Ich hätte wer weiß was getan...“
    „Sieht nicht so aus.“
    „Sie verstehen das nicht...
Können Sie auch nicht... Er drohte damit, alles zu verraten...“
    „Was verraten?“
    „Unser früheres Verhältnis.“
    „Wer?“
    „Jean.“
    „Mareuil?“
    „Nein. Er heißt auch Jean…“
    „Sehr praktisch“, lachte ich.
„Liebhaber und Ehemann haben denselben Vornamen. Man kann sich unbesorgt
gehenlassen.“
    „Seien Sie nicht so grausam...
Mein Gott! ...“
    Sie schluchzte los. Ich ließ
die Tränen kullern. Tat mir leid, aber nicht weh. Und ihr tat es gut.
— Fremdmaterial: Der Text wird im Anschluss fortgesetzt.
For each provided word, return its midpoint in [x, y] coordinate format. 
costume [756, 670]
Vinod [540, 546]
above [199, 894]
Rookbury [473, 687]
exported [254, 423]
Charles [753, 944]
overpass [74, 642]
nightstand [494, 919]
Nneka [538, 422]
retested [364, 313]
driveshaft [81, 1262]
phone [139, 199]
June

    „Ich belästige Sie unnötigerweise“,
sagte ich, als sie sich wieder etwas beruhigt hatte. „Ich laß Sie jetzt
alleine. Ruhen Sie sich aus. Und versuchen Sie, nicht mehr daran zu denken.“
Ich reichte ihr die Hand. Sie hielt sie mit ihren schlanken Fingern fest.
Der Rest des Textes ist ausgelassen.